To conduct the experiment, you'll need the soluble compound, a balance, water, a beaker, a stirring rod, a thermometer, and a hot plate to maintain the temperature.
02

Prepare a Saturated Solution

Add a known volume of water to the beaker and heat it to the desired temperature using the hot plate. Gradually add the soluble compound while stirring until no more can dissolve, indicating a saturated solution.
03

Measure the Undissolved Solute

Allow the solution to cool if necessary (or maintain it at the target temperature), then filter the solution to separate any undissolved solute. Dry and weigh the undissolved solute to determine how much excess was added.
04

Calculate Solubility

Subtract the mass of the undissolved solute from the total solute added to find how much dissolved in the given volume of water. Divide this mass by the volume of water to obtain the solubility, expressed in grams per 100 mL.

Key Concepts

These are the key concepts you need to understand to accurately answer the question.

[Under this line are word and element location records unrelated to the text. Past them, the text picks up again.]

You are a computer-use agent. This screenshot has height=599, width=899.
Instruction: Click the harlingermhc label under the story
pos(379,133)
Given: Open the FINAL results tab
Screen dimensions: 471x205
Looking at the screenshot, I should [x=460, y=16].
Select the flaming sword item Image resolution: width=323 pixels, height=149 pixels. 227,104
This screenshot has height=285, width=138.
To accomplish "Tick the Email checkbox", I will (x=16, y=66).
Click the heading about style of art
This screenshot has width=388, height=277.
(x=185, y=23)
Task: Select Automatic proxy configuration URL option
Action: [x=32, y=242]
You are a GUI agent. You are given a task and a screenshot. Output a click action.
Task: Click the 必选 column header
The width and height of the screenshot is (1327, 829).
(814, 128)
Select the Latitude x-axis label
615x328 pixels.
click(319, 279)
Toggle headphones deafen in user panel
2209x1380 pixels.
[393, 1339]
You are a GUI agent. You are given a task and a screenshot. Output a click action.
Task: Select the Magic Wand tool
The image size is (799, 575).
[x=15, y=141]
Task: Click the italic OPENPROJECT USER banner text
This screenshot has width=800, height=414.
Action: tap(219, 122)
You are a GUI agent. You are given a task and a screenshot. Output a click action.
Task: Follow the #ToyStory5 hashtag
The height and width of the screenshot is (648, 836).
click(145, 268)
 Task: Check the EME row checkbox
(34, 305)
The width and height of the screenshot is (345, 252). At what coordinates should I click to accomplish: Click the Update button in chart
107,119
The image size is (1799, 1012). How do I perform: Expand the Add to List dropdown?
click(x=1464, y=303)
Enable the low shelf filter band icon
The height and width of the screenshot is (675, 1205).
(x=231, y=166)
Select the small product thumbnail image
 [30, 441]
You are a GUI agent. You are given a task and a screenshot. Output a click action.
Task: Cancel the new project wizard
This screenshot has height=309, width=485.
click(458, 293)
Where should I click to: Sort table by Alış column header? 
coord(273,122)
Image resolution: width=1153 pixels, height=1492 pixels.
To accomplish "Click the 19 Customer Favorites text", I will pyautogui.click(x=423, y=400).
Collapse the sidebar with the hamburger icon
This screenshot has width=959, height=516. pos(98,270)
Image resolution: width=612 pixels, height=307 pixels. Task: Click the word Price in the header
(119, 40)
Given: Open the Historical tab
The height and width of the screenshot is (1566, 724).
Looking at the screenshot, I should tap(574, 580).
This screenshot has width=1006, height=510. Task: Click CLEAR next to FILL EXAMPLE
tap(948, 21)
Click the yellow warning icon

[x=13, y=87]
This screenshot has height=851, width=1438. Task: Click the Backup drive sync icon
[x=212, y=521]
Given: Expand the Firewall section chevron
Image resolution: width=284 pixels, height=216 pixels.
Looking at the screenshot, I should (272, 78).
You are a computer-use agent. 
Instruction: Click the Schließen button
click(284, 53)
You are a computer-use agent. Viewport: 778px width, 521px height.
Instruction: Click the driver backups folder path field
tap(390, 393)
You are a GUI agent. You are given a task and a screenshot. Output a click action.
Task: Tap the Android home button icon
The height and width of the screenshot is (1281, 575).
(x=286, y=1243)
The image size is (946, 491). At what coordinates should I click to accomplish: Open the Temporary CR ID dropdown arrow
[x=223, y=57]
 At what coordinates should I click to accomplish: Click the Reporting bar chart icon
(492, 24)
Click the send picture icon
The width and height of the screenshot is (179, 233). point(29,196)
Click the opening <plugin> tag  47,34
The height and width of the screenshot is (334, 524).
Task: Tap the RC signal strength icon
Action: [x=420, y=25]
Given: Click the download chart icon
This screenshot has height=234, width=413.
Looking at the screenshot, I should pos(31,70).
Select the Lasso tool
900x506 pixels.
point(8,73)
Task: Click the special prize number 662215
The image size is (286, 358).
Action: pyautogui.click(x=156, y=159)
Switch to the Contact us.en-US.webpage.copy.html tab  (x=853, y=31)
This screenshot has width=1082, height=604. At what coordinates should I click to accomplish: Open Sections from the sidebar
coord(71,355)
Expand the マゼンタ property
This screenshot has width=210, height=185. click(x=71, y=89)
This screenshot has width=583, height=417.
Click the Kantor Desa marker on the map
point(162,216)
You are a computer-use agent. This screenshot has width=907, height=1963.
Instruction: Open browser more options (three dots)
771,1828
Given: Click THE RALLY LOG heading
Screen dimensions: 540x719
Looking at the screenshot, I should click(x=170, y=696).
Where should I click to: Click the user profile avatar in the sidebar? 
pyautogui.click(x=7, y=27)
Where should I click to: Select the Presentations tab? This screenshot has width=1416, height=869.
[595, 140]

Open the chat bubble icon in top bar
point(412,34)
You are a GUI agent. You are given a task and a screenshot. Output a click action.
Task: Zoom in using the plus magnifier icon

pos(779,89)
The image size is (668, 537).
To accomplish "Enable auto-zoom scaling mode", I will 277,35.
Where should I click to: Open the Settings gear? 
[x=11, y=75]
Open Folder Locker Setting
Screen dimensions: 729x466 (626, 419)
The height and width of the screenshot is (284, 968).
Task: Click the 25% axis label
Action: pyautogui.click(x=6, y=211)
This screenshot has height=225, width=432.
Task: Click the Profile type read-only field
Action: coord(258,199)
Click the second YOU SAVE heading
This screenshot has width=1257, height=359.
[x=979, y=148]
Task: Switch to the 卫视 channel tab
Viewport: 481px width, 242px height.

Quantitative Definition of Solubility
Solubility is a term that describes how much of a solute (like salt or sugar) can dissolve in a solvent (usually water). To quantitatively define solubility, we use the measurement of how many grams of a solute can dissolve in 100 mL of water at a specified temperature. This definition is crucial for experiments as it provides a clear framework to determine and compare the solubilities of various substances under different conditions. When planning an experiment on solubility, it is important to consider both the amount of solute and the exact volume of solvent used, as these factors are instrumental in accurately calculating solubility.
Saturated Solution
A saturated solution occurs when no more solute can dissolve in the solvent at a given temperature. As you conduct a solubility experiment, you will aim to reach this point. When you see the solute stop dissolving, any additional solute remains undissolved, settling at the bottom of the container. This visual cue indicates that the maximum solubility at that temperature has been reached. It is crucial to reach saturation to correctly assess the solute's solubility, as continuing beyond this point can lead to inaccurate measurements.
Experimental Procedure
Conducting a solubility experiment involves a structured process to ensure accurate results. Begin by gathering the necessary materials like the solute, water, a beaker, and precision measurement tools. Heat the water to the chosen temperature using a hot plate, ensuring even temperature distribution for consistency. Gradually add the solute while stirring, which helps it dissolve properly. Once you've added enough and no more can dissolve, you've achieved a saturated solution. Carefully handle instruments and always measure accurately to maintain the integrity of your experiment.
Solute Measurement
In solubility experiments, measuring the solute accurately is key. Initially, precisely weigh the solute using a balance before adding it to the water. During the experiment, determine how much solute actually dissolved by subtracting the mass of any undissolved solute from the initial mass of the solute added. This step is critical for calculating solubility, as you need to know how much solute is in the solution rather than added to it. Always dry any undissolved solute thoroughly before weighing to avoid errors from extra moisture.
Temperature Control in Experiments
Temperature plays a significant role in solubility experiments as it affects the dissolving ability of solutes. Different temperatures can significantly change the solubility of a substance, making careful temperature control vital. Use a thermometer to monitor the temperature continually, ensuring it remains consistent throughout the experiment. If the temperature fluctuates, it can lead to inaccurate solubility results, potentially causing solutes to dissolve more or less than they would under constant conditions. Using a hot plate can help maintain the desired temperature, providing stability for the experiment's duration.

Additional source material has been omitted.